Best way to parse a "query" string...

Posted: Mon Nov 07, 2005 8:50 am
by aluminumpork
I'm working on a custom query system that needs to be very dynamic.

Right you can create a type of query by adding the querytype array.
So...

$querytype[] = array('select','%COLUMN%','from','%TABLE%','!%WHERE%!','!%COLUMN%!','!%OPERATOR%!','!%VALUE%!');

A % symbol means that it's a special value and must be compared to a list of knowns. A ! symbol means it's optional and is not required.
Am I going about this the right way?

Also, I'm looking for advice on the best way to parse the query string it receives, right now I'm pulling to query into an array by exploding it with spaces.

Any ideas?

Re: Best way to parse a "query" string...

Posted: Mon Nov 07, 2005 9:23 am
by Chris Corbyn
aluminumpork wrote:I'm working on a custom query system that needs to be very dynamic.

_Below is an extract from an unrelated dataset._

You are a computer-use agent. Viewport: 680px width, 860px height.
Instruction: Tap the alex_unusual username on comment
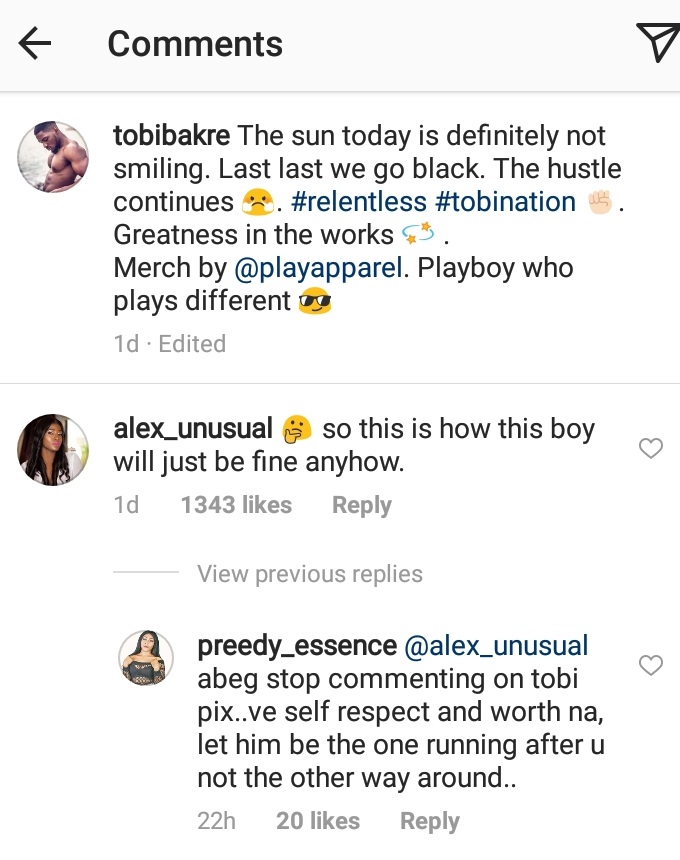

Right you can create a type of query by adding the querytype array.
So...

$querytype[] = array('select','%COLUMN%','from','%TABLE%','!%WHERE%!','!%COLUMN%!','!%OPERATOR%!','!%VALUE%!');

A % symbol means that it's a special value and must be compared to a list of knowns. A ! symbol means it's optional and is not required.
Am I going about this the right way?

Also, I'm looking for advice on the best way to parse the query string it receives, right now I'm pulling to query into an array by exploding it with spaces.

Any ideas?
I guess the syntax you choose is up to you (did you say you're writing a custom language?).

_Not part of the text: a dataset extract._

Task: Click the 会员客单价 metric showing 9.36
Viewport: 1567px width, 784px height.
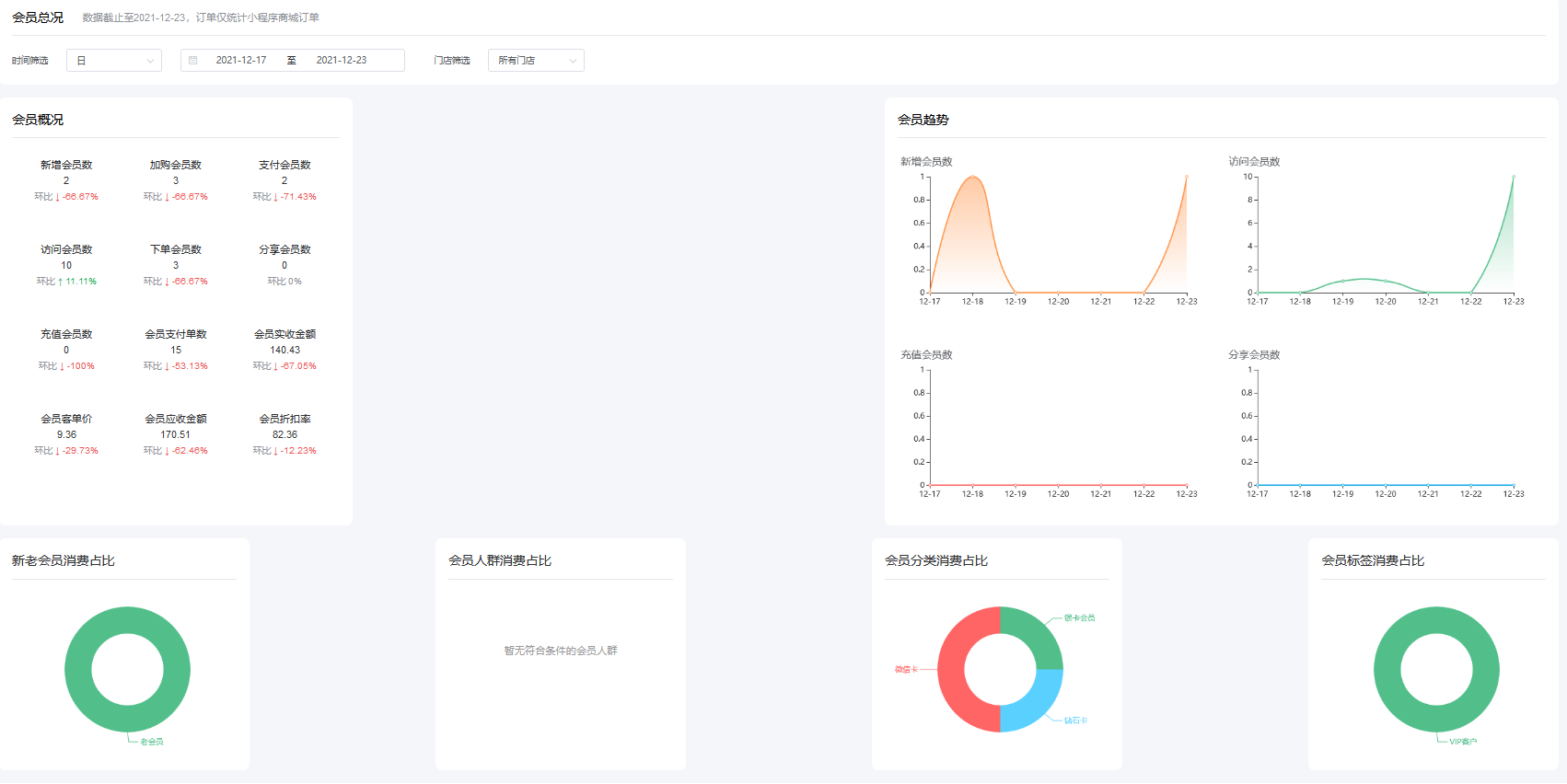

To parse the string... don't explode at whitespace, it'll break strings etc which are quoted.

Tokenize it using a regular expression -- be warned... these kinds of regex can get very very scary :)

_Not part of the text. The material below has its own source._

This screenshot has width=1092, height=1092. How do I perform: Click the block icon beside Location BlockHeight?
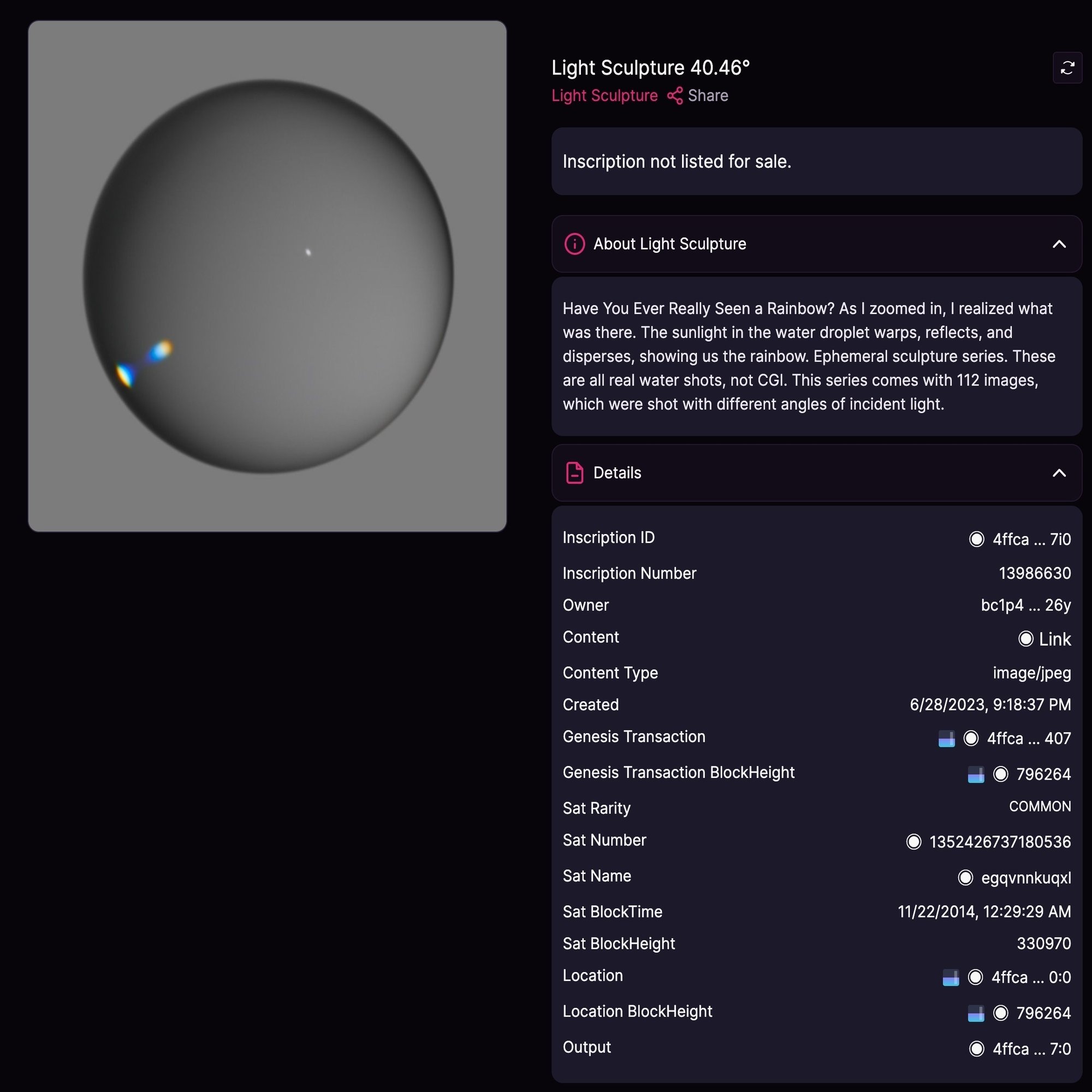[976, 1013]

EDIT | This one does a fairly basic job of tokenizing the syntax apart for you, as well as leaving strings and octal/hexadecimal numbers in tact.

Code: Select all

$re = "#(?:(?<!\\\\)\'.*?(?<!\\\\)\')|(?:(?<!\\\\)".*?(?<!\\\\)")|(?:(?<!\\\\)//.*?\n)|(?:(?<!\\\\)/\\*.*?\\*/)|0x[a-z0-9]+|\\s+|\\W|\\w+#ism";
feyd posted something similar but more powerful a while back too - in regex or snippets I think.